What's more, the "other specific appropriations" Madison refers to are unlikely materialize. The Wall Street reform bill signed by President Barack Obama this summer did indeed provide $35 million in legal aid. But under Congressional budget rules, that $35 million must be appropriated by a separate bill in order to go out the door. The money has not yet been appropriated, and Congressional aides say it is unlikely to be.

And as Gordon emphasizes, Treasury first denied the use of TARP funds for legal aid in the spring of 2010, well before the Wall Street reform bill passed. The Madison memo, dated Sept. 10, cites a fund that did not exist when states were requesting legal aid.

"A decision that was made prior to the passage of Dodd-Frank, is explained based on what is in Dodd-Frank," said Gordon.

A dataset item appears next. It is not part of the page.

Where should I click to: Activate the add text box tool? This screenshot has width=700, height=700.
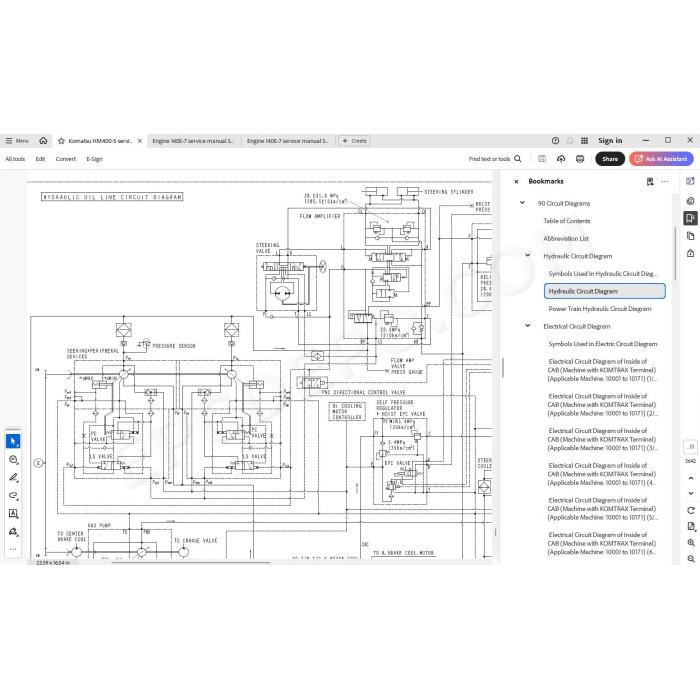click(x=13, y=513)
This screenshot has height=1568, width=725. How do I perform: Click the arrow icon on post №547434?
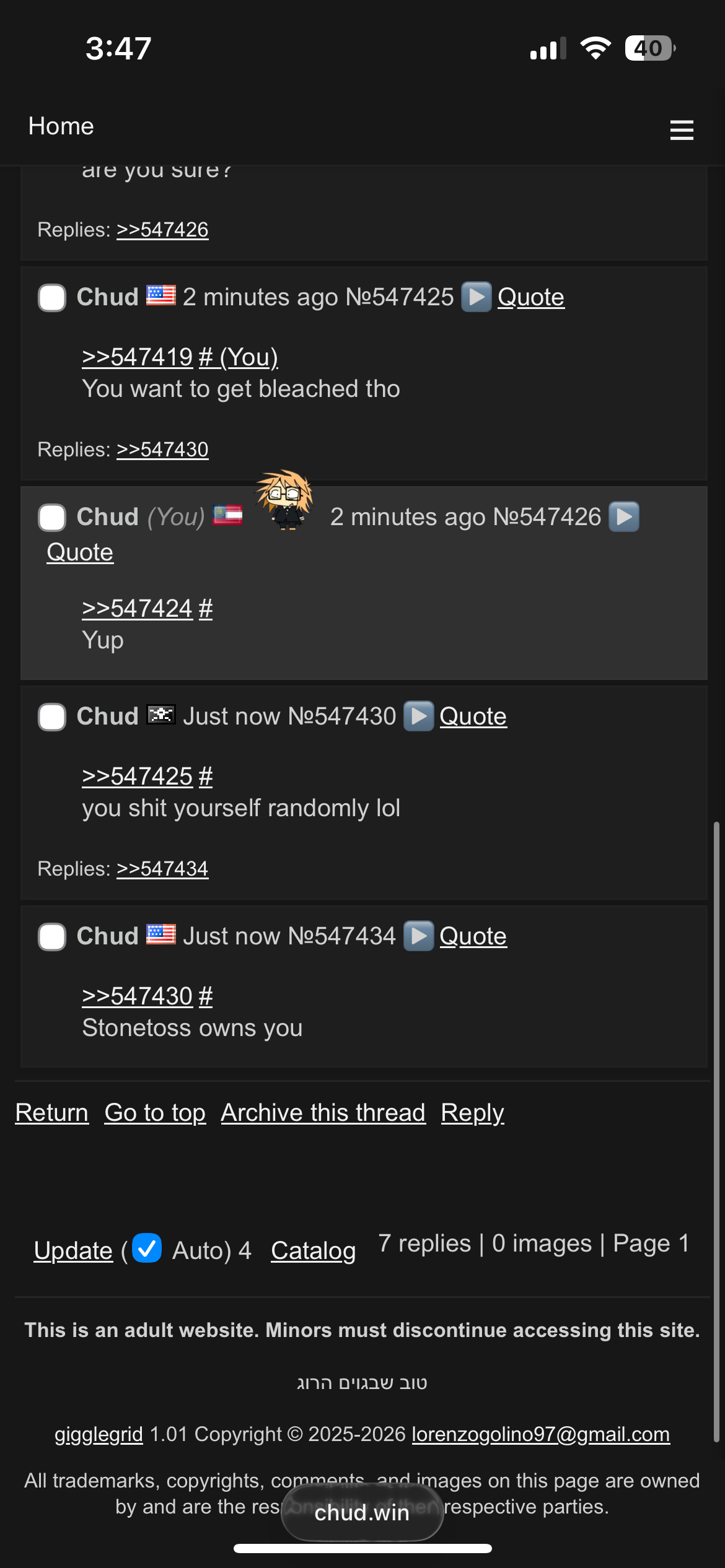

Now Sen. Brown and Rep. Marcy Kaptur (D-Ohio) are pushing new legislation that would explicitly overrule Geithner's opinion. They're hoping to get the bill through during the lame duck session, but to get any traction they'll need help from top Republicans and Democrats in both the Senate Banking Committee and the House Financial Services Committee. With just a few days left in the lame-duck session, there's little prospect for the bill to move through both chambers.

The legal aid money at stake is a relatively small portion of the total hardest-hit funding. Ohio, for instance, requested $5 million in legal aid funding, out of $570.4 million. But without that legal aid money, it's unclear how much good the remainder will do.

The benefits to big banks are clear. Blocking legal aid will result in fewer challenged foreclosures, and bigger bank profits from the foreclosure process. It will also prevent the public release of loan documents which investors might use to sue banks where mortgages have been improperly handled. Greenwich Financial, a major hedge fund, is currently organizing investors who have lost billions on bad mortgage-backed securities in seeking redress from big Wall Street banks.

Even if Congress fails to overturn the Treasury's edict, consumer advocates plan to keep pressuring Geithner. They believe the law grants the Treasury plenty of authority to authorize legal aid without additional Congressional action.

The Treasury did not respond to requests for comment.